Your instructions = From the records below, copy each line in which the string "star" occurs.

[[ Data supplied open ]]

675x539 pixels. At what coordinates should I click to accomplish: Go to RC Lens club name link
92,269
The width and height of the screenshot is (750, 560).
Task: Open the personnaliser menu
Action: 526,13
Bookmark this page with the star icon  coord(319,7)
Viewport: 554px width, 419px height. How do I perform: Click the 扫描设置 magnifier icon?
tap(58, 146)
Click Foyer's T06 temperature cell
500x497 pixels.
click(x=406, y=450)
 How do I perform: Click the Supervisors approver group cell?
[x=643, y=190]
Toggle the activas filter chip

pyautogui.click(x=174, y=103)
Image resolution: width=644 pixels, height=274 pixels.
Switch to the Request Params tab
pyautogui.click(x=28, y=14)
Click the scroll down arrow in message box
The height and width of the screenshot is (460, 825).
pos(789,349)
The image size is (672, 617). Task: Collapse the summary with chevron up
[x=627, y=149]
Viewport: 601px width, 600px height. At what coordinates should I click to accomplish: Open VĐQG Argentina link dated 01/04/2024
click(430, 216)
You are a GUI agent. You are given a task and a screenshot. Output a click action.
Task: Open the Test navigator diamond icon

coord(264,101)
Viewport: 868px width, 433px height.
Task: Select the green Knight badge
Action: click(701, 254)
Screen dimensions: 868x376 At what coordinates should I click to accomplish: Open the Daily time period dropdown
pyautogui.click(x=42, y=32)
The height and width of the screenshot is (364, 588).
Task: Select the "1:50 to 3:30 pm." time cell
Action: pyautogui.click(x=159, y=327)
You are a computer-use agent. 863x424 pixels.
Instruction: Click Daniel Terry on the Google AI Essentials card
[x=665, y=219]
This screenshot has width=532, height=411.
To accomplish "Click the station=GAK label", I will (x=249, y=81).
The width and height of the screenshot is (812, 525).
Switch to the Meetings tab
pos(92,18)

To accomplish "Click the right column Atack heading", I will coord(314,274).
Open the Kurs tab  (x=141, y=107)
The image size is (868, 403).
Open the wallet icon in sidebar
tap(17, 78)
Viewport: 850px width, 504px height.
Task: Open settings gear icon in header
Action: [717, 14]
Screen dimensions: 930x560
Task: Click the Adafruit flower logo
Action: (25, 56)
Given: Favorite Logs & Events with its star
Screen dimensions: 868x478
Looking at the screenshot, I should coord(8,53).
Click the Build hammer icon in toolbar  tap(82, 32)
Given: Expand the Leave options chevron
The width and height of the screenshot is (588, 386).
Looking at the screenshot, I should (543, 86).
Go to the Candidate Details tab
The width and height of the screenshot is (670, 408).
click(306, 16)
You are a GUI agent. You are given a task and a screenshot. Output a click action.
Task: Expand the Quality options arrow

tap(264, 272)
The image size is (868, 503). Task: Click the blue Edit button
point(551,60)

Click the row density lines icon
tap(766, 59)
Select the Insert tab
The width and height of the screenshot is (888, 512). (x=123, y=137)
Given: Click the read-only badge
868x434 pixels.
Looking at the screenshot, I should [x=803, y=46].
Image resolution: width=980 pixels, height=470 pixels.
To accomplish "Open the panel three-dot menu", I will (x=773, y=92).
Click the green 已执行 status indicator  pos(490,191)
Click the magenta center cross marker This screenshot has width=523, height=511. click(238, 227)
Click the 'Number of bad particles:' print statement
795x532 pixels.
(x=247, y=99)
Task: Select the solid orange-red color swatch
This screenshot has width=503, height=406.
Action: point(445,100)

[[ Data supplied closed ]]

Task output =
Bookmark this page with the star icon  coord(319,7)
Given: Favorite Logs & Events with its star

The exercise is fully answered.